• **Questions**:
**1)** Recopiez fidèlement le passage du fil sur les câbles de chargeur qui s'ouvre sur les mots "Si la réponse" et se termine par "bout de 6mois.".
**2)** Dans le fil sur les câbles de chargeur, combien de temps jiremek doit-il attendre une réponse après son appel chez Apple ?
**3)** Poursuivez le fil sur les câbles de chargeur à partir de l'endroit où il s'arrête.

• **Texte à analyser**:
# # #

Mac retina d'un an, cable alim effrité comme le tiens, passage a l'apple store et changement direct gratuitement... par contre, les gars m'ont dit n avoir jamais vu ça avant (mon oeil:hein pratiquement tous mes cables iphone s'effritent aussi...


----------



## jiremek (11 Septembre 2016)

Bonjour,
J'ai la même difficulté avec mon chargeur de 15" retina mid 2015.
J'ai laissé coloré le câble et résultat: la gaine a lâcher, le câble se rétracte et l'Apple Store a refusé la prise en charge.
Un appel chez Apple et quelques photos, reste à attendre 15j pour avoir une réponse.
Si la réponse est négative, j'ai pas l'intention de lâcher: visite en boucle en Apple Store et courrier à Apple France jusqu'a avoir une réponse positive... à 2600€ le produit ça fait un peu chier de sortir 90€ au bout de 6mois.


----------



## r e m y (11 Septembre 2016)

# # #

• **Matériel fourni**:
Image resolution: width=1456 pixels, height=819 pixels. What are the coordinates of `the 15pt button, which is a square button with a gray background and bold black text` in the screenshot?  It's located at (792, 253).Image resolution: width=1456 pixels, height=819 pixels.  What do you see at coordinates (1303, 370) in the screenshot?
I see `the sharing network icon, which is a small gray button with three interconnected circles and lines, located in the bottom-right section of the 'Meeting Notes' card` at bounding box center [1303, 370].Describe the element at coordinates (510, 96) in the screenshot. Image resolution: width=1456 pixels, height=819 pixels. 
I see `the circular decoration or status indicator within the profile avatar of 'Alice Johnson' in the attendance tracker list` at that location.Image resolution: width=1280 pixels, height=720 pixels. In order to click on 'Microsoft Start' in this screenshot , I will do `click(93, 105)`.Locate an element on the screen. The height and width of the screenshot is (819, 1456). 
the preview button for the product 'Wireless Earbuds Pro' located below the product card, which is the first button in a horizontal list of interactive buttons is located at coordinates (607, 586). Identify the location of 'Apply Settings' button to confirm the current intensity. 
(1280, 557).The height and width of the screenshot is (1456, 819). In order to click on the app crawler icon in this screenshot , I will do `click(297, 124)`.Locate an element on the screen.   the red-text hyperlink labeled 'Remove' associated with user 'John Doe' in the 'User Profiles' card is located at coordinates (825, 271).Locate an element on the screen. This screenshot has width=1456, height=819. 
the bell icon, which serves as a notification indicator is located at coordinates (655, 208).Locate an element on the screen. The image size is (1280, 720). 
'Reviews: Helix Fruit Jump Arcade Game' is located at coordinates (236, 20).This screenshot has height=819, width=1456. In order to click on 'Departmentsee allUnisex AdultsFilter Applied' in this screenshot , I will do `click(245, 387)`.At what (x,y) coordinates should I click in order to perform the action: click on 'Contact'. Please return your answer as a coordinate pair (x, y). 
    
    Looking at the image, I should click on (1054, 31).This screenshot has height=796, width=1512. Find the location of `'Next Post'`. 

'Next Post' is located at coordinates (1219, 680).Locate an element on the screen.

# # #

• **Réponses par tâche**:
**1)**
Si la réponse est négative, j'ai pas l'intention de lâcher: visite en boucle en Apple Store et courrier à Apple France jusqu'a avoir une réponse positive... à 2600€ le produit ça fait un peu chier de sortir 90€ au bout de 6mois.

**2)** 15 jours.

**3)**
ce chargeur n'a que 6 mois?
Alors il doit être remplacé gratuitement dans le cadre de la garantie AppleCare de la 1ere année.


----------



## flatour (13 Septembre 2016)

Bonjour,
Finalement j'avais acheté de la pate "sugru" et ca a réparé (enfin évité que ca s'effrite plus!) le cable.
Et la a nouveau ca recommence. Je voudrais éviter de racheter de la sugru...
Une idée meme moche de comment je peux empecher que ca continue et que ca risque de ne plus fonctionner...?
Merci pour votre aide.....!

PS : je vous joins une photo....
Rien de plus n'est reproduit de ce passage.